= EXERCISE REQUIREMENTS =
From first line to last, give the records again word for word and omit the pictures.

= DATA TO PROCESS =
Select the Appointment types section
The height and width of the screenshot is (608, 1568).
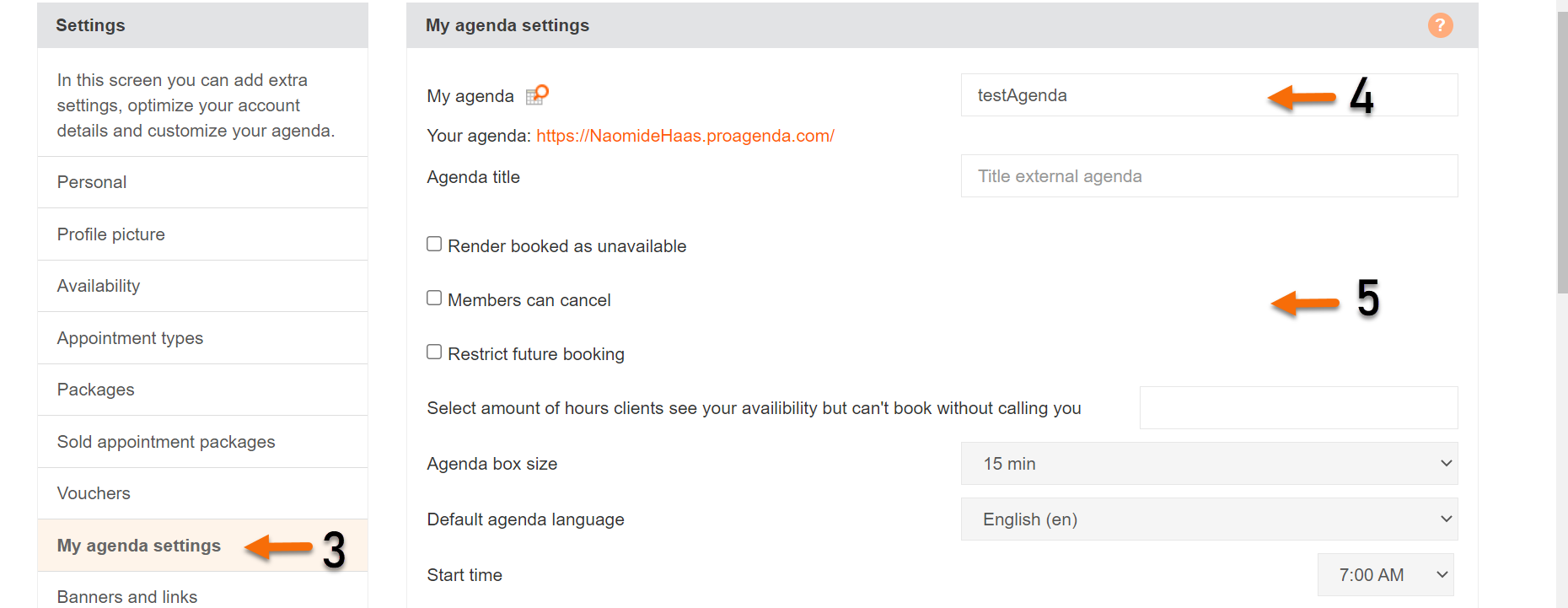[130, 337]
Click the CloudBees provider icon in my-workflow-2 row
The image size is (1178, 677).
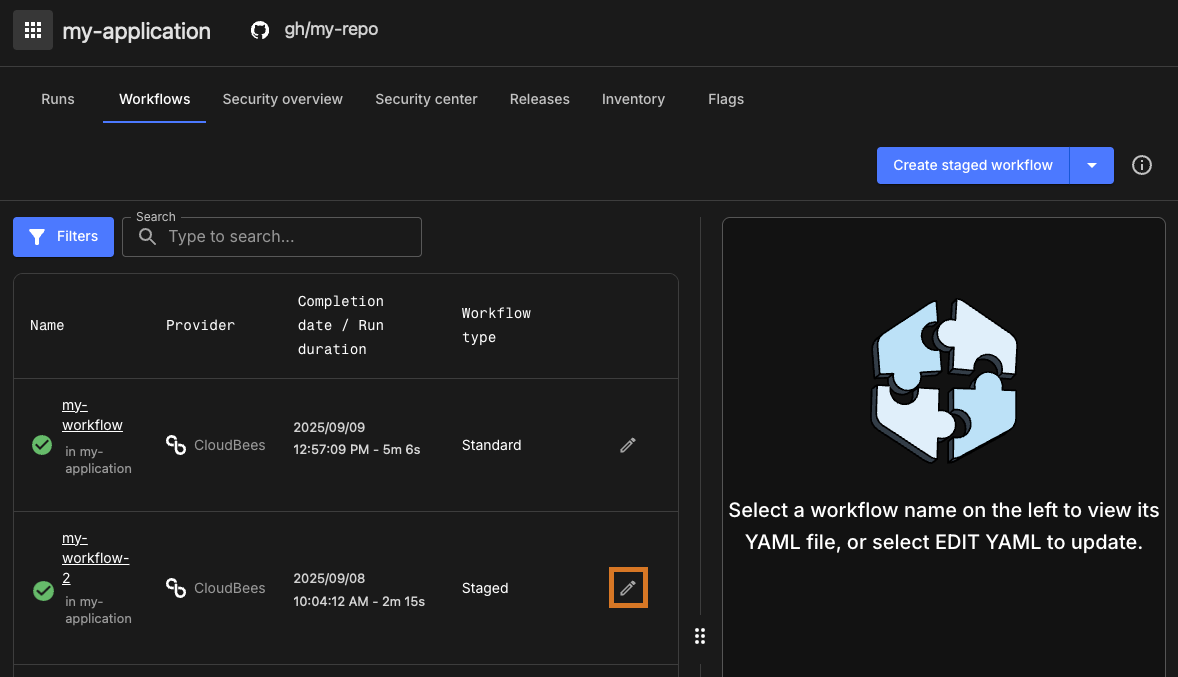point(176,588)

= ANSWER FOR THE TASK =
Select the Appointment types section
The height and width of the screenshot is (608, 1568).
[130, 337]
Click the CloudBees provider icon in my-workflow-2 row
The image size is (1178, 677).
point(176,588)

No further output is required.